Saved data entries
<<<<

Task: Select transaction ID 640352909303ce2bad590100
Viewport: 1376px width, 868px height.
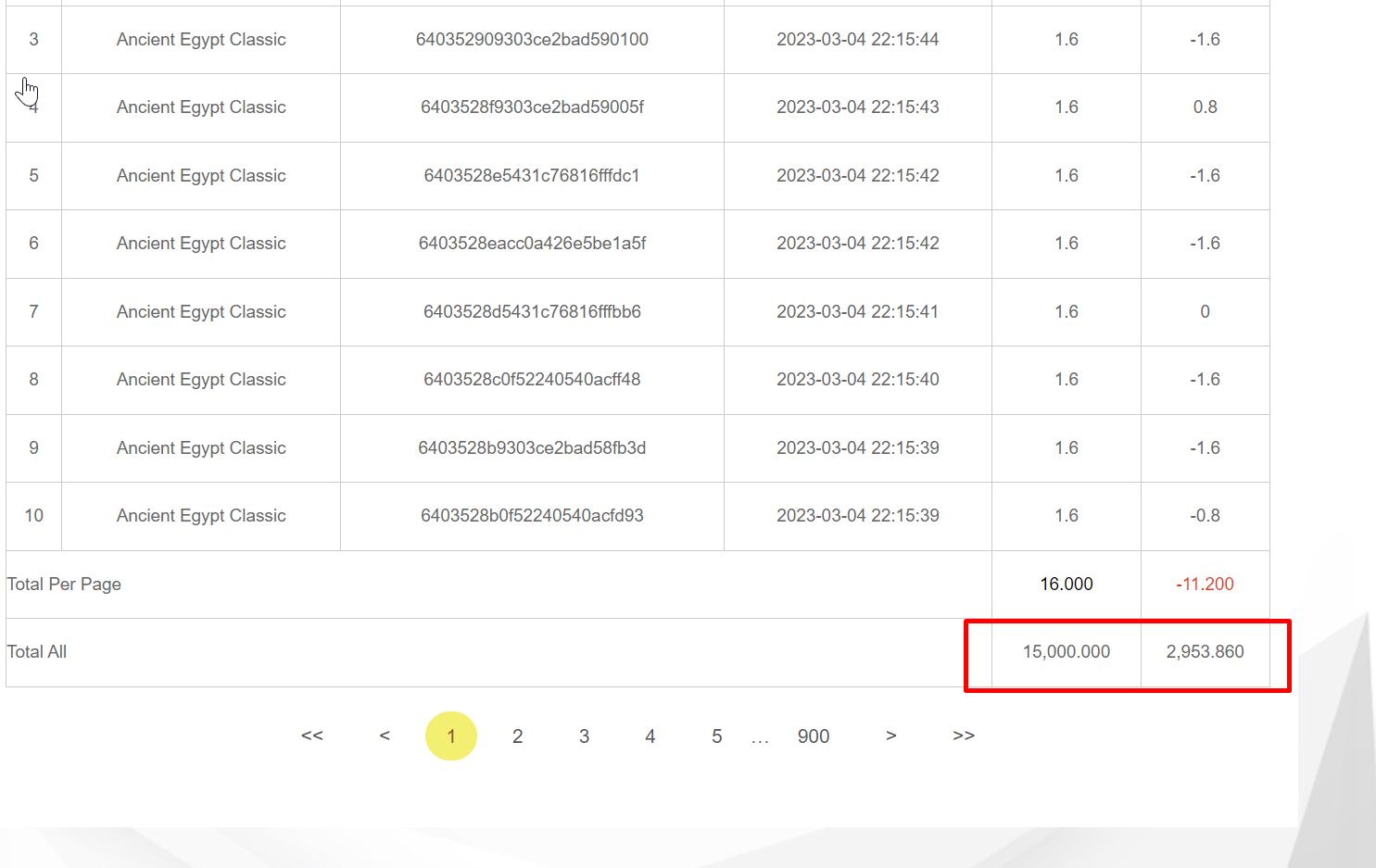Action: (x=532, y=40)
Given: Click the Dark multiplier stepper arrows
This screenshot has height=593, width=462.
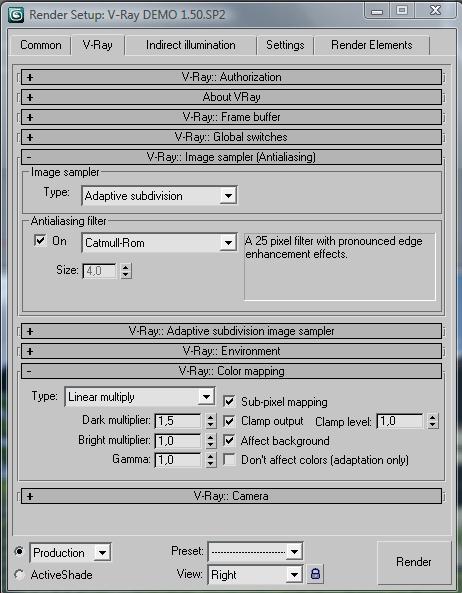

>>>>

- WHAT THE TASK ASKS:
Repeat exactly, please: transcribe each entry and leave out the pictures.

- ANSWER SPACE:
Task: Select transaction ID 640352909303ce2bad590100
Viewport: 1376px width, 868px height.
Action: (x=532, y=40)
Given: Click the Dark multiplier stepper arrows
This screenshot has height=593, width=462.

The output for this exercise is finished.